The $1.6-million figure is only misleading in that Radio City has more than 5,000 seats and both theaters are charging premium prices as high as $25 (stage shows are included). "Lion King's" roaring debut is the best advertising money can't buy for its national release on Friday.

The $200-million-plus gross of Disney's last animated blockbuster, "Aladdin," will be hard to beat, but industry estimates are that "Lion" will do at least as well as "Beauty and the Beast" (in the $150 million area). Significantly for Disney, the bucks will arrive faster, since school's out for summer, and studios keep--no pun intended--the lion's share of grosses in the first few weeks of a film's release.

With the pressure of new summer openings, "The Flintstones" sagged to $8 million for the weekend, down from $12.7 a weekend earlier. With a bedrock $95 million in the till already, it will become 1994's first $100-million grossing release in the next week.
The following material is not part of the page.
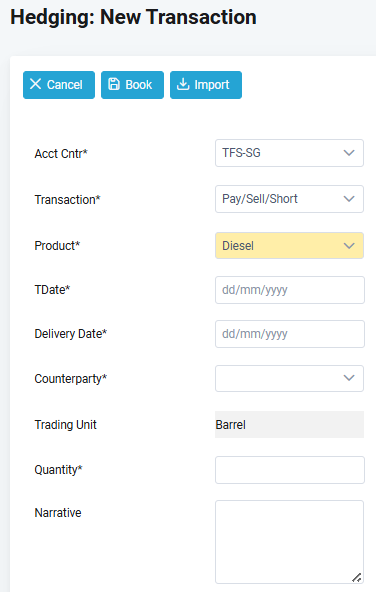The image size is (376, 592).
Task: Click the Product field chevron arrow
Action: pyautogui.click(x=349, y=246)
It could be joined by "Speed," which has clocked $35 million in only 10 days.

"City Slickers II," in its second weekend of release, drooped to about $7.2 million from $11.2 million the weekend before, and was the fourth-place finisher in ticket sales.
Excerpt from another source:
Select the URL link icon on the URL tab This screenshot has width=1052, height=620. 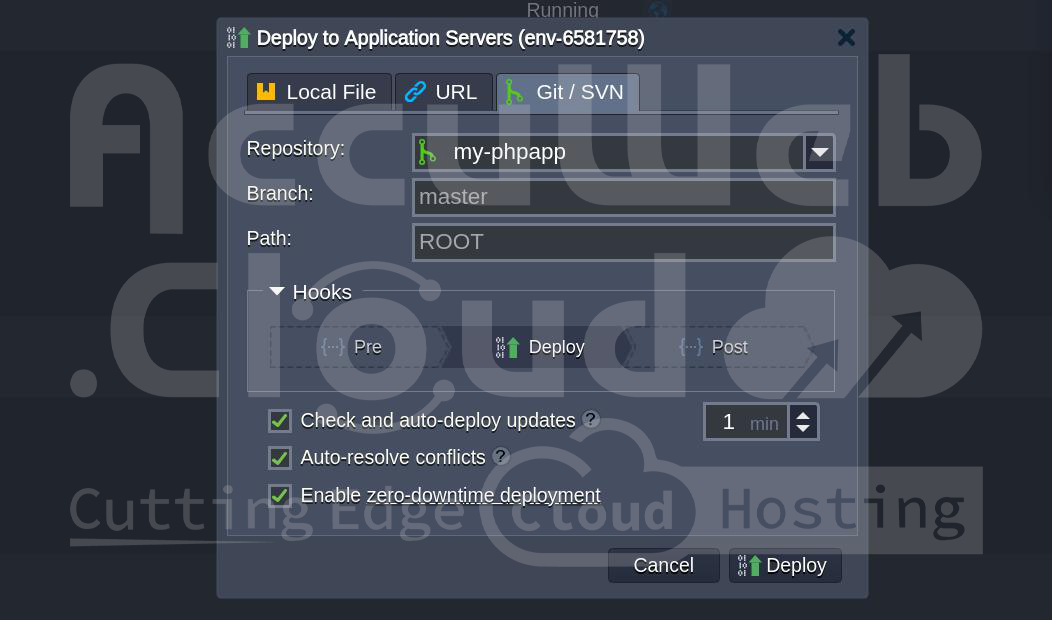pos(416,91)
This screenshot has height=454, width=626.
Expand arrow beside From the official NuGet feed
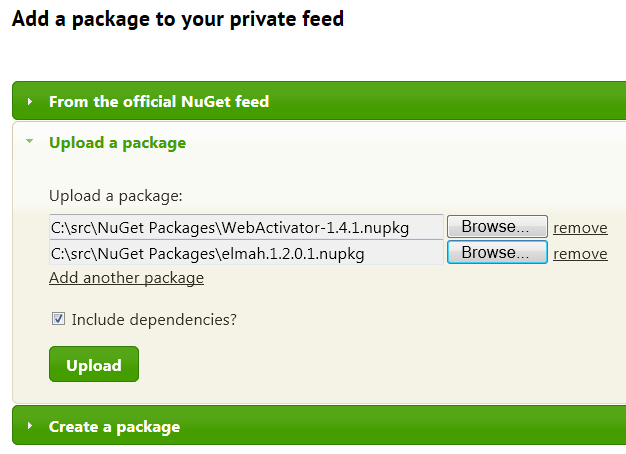pos(30,101)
"Maverick," in sixth place, may not be a blockbuster, but it's definitely a solid hit, the past weekend accounting for $4.6 million and almost $74 million so far. But the Western genre may not be big enough for two superstars, and Mel Gibson may have to cede to Kevin Costner who rides thisa way in "Wyatt Earp" this coming weekend.

Other top 10 releases included "Renaissance Man," seventh with $2.8 million, and "The Cowboy Way," eighth, $1.7 million.